• Work request: How many lines below contain the word "text"? Answer with that number alone.

• Extracted records:
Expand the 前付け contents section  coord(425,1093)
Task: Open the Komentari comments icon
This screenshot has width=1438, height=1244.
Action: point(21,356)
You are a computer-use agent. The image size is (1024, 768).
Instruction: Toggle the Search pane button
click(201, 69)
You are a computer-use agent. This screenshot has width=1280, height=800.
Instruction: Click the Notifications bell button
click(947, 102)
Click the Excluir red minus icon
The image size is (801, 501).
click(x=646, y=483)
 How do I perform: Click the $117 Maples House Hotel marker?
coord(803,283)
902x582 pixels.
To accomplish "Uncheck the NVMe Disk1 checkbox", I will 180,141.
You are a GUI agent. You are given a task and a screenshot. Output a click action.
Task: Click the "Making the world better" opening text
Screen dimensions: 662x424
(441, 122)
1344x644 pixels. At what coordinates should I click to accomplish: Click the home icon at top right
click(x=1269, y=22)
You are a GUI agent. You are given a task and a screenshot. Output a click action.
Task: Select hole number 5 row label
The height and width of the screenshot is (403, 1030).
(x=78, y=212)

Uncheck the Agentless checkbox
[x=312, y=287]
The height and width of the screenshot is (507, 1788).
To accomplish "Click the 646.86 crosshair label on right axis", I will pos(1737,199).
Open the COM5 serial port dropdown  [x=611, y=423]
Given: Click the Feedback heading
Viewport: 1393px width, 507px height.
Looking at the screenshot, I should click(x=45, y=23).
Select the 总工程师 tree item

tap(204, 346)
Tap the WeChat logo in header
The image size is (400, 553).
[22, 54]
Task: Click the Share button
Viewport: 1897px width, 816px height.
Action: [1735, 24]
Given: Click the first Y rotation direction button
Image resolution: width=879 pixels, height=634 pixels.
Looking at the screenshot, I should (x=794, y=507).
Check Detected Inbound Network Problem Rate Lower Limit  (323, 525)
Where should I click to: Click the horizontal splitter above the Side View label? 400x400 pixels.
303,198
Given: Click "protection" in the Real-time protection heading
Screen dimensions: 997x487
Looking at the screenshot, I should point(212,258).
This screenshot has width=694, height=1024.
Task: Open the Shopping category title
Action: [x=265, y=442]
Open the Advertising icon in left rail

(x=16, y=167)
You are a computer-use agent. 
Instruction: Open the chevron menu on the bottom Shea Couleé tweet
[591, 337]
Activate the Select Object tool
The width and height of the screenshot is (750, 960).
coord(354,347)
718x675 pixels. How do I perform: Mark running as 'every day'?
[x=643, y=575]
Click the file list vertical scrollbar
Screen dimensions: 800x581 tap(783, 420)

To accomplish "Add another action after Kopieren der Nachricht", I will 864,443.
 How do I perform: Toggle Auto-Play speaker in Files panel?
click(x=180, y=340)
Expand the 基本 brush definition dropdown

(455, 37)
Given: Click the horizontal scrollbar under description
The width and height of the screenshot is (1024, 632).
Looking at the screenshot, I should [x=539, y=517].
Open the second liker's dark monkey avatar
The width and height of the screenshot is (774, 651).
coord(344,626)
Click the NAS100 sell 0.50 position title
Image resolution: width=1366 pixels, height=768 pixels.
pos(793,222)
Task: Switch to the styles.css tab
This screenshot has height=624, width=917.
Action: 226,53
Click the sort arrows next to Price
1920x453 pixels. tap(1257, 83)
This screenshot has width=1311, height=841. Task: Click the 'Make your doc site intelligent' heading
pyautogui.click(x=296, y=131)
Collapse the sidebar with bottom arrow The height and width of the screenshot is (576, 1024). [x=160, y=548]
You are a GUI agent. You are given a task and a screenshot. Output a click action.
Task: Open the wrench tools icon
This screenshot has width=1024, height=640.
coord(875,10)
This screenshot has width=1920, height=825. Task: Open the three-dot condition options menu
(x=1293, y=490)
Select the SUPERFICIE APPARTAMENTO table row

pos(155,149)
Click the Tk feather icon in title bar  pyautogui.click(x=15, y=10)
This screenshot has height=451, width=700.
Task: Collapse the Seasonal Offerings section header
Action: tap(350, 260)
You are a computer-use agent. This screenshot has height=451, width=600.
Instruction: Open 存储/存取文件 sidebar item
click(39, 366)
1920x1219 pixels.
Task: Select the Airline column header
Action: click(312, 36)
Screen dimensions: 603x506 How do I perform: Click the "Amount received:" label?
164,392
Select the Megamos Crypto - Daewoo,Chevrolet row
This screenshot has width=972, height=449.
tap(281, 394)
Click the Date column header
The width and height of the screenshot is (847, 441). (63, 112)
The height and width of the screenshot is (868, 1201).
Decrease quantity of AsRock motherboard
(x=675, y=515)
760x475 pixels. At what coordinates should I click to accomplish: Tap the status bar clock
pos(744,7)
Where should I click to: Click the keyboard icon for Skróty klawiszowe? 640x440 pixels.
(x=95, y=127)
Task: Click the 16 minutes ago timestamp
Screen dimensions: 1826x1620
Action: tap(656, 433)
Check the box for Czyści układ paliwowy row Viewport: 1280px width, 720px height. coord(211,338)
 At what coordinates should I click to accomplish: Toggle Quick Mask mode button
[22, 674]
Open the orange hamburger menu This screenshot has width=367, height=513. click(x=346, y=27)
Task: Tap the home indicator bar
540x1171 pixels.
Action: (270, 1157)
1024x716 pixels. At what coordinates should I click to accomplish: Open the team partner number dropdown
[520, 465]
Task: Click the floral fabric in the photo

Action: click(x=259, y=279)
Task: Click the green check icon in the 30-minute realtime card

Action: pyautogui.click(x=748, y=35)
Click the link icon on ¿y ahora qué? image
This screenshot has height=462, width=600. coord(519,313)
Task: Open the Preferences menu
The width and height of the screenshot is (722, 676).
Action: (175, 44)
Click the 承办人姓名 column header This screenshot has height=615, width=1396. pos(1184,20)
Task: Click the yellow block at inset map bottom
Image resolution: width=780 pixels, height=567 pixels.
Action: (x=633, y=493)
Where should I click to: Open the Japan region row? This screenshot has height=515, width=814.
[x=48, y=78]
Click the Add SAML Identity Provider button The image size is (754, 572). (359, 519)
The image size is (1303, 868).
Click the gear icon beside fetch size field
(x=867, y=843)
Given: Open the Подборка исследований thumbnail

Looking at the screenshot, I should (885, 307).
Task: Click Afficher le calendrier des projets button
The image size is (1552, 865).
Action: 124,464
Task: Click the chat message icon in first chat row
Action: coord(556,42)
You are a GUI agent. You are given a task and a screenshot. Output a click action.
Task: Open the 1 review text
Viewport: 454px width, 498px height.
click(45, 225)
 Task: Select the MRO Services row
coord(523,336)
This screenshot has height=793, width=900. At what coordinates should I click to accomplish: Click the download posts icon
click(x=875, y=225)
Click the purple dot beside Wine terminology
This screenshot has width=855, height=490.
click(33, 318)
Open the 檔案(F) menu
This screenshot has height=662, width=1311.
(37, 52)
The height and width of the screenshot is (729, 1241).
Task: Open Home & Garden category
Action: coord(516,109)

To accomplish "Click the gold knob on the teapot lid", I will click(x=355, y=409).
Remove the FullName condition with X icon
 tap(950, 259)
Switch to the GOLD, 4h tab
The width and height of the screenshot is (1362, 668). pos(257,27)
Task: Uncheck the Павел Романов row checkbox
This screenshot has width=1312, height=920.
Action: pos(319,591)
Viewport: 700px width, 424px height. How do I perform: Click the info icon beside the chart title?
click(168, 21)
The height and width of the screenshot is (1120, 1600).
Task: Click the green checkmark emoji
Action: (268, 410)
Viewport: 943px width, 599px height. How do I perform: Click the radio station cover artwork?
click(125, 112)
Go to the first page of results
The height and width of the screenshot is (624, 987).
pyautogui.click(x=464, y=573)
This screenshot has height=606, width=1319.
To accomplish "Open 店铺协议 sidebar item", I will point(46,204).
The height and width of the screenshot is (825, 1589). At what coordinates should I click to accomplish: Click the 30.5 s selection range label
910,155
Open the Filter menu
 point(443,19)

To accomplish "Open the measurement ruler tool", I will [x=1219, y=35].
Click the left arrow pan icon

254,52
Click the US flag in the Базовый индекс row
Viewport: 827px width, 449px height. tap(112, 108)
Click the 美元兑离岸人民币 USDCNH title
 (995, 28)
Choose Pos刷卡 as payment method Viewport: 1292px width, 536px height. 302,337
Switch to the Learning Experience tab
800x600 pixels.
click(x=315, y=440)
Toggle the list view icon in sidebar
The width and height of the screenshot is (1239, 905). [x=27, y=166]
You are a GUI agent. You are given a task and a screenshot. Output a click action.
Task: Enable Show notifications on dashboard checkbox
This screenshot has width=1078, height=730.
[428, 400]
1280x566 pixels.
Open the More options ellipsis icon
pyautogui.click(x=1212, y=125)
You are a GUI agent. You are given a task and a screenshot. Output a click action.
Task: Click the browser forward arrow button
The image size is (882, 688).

• Exercise output: 2